Work required:
From the records below, output exactly the lines running from the line containing "Screenshot is 1146x2576." through the line containing "Главная (228, 23)", and no others.

Available data:
============
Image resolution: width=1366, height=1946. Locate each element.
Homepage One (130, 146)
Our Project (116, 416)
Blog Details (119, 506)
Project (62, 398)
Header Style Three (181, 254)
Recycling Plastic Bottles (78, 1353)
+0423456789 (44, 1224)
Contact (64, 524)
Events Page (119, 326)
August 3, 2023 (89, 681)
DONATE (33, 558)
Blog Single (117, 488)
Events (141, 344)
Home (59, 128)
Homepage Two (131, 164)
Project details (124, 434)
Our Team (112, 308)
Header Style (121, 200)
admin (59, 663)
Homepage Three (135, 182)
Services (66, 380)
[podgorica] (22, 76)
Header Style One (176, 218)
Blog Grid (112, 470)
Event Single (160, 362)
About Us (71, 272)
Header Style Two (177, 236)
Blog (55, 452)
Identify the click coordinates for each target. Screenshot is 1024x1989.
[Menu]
============
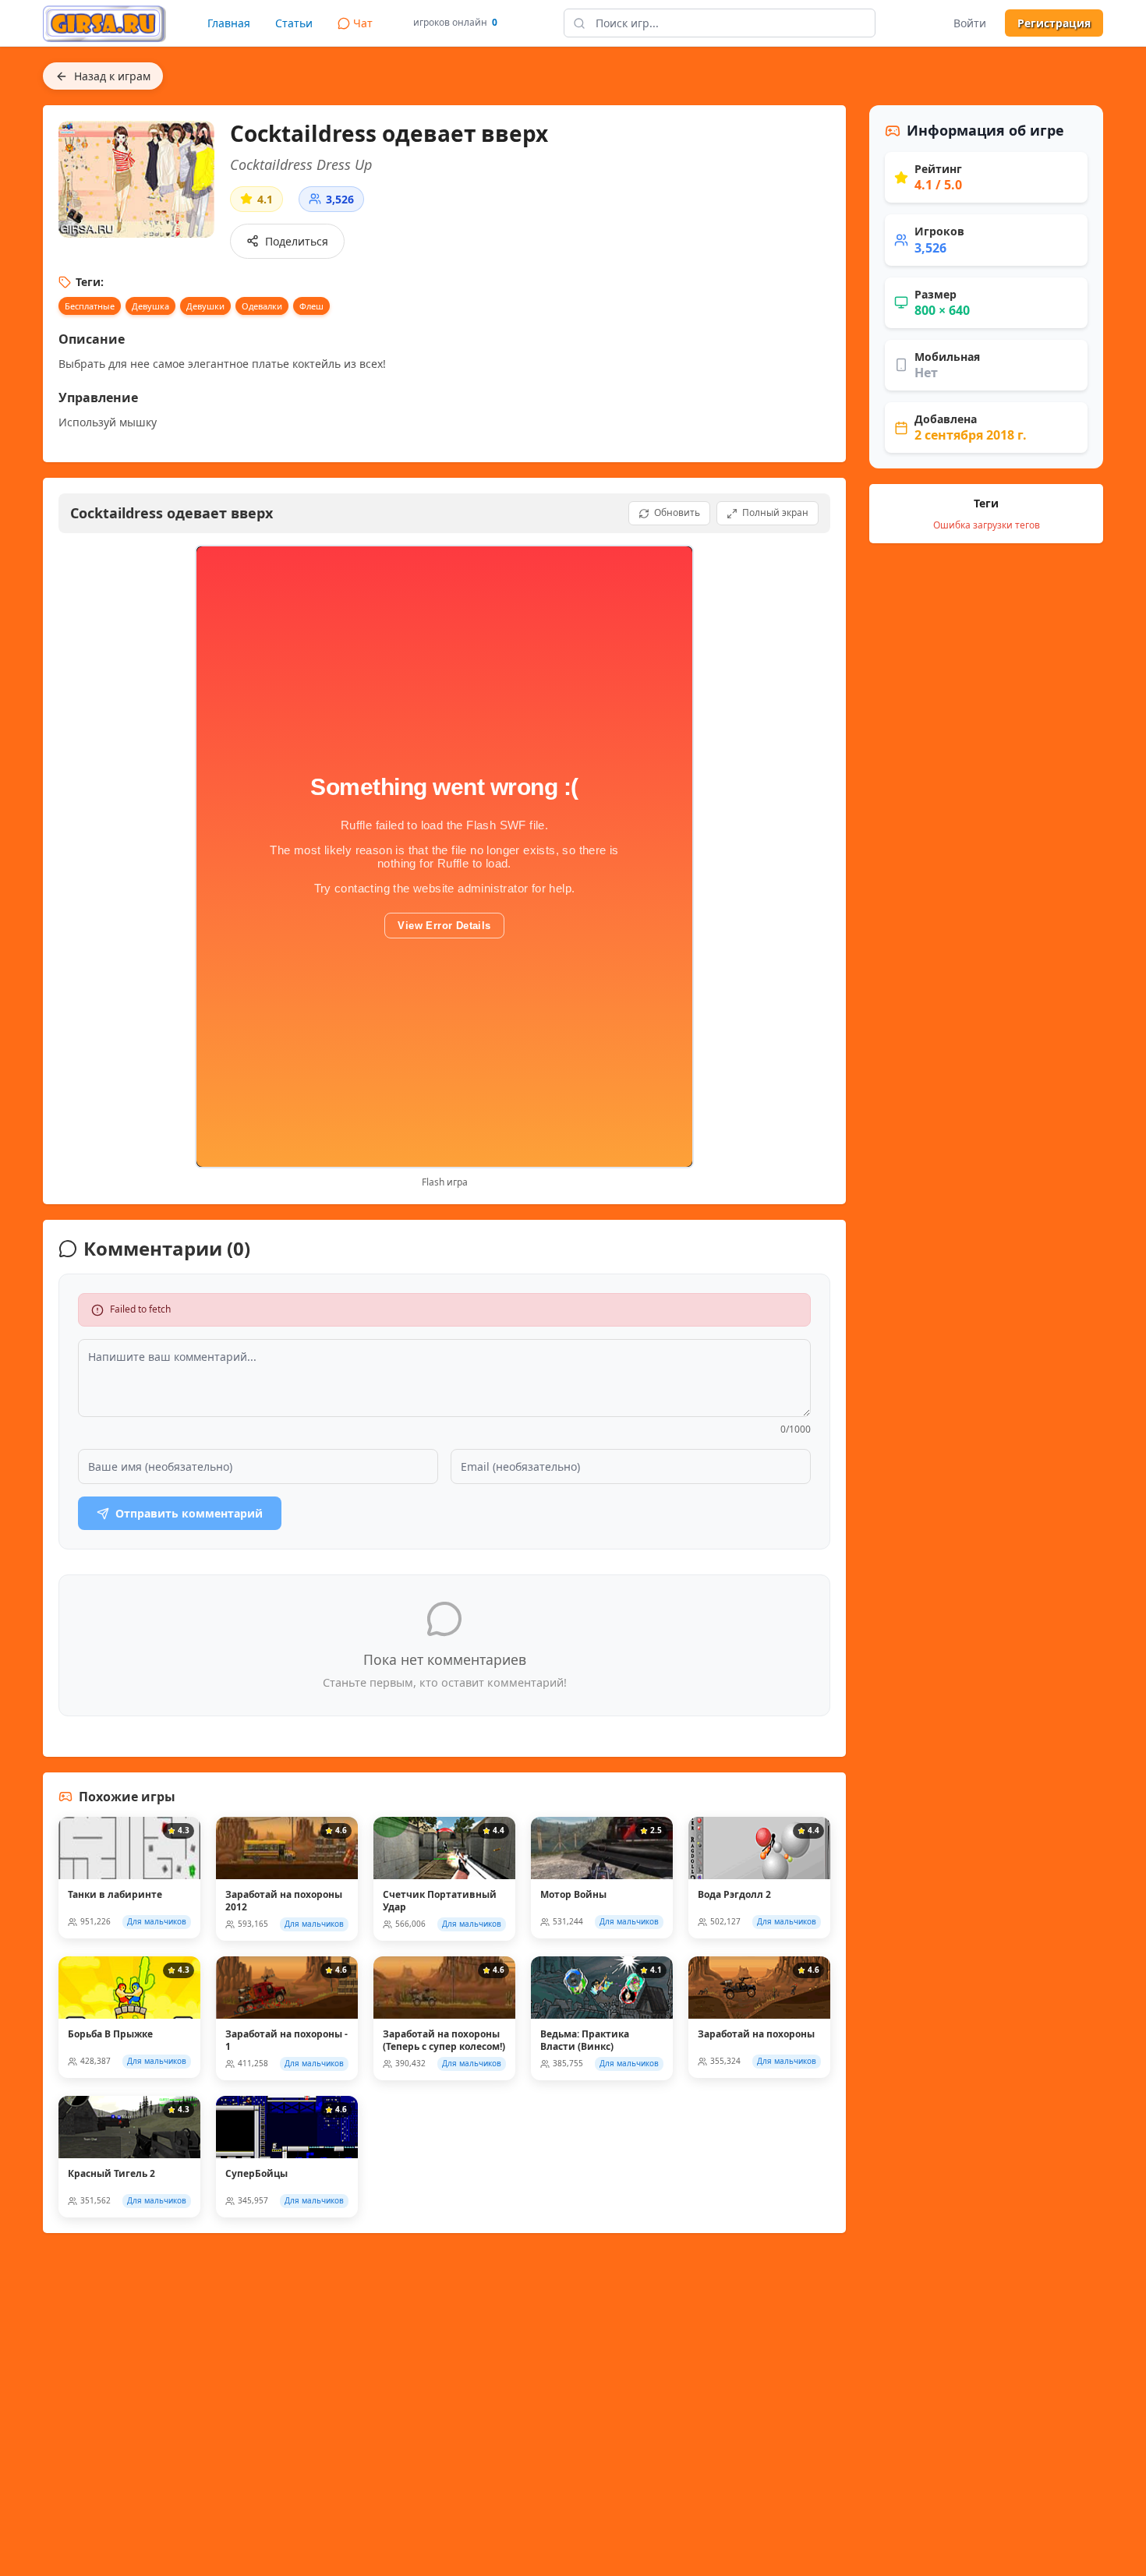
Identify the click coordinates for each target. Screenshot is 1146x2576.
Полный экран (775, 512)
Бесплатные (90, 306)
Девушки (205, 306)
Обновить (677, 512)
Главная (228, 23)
============
Written answer:
Identify the click coordinates for each target. Screenshot is 1146x2576.
Полный экран (775, 512)
Бесплатные (90, 306)
Девушки (205, 306)
Обновить (677, 512)
Главная (228, 23)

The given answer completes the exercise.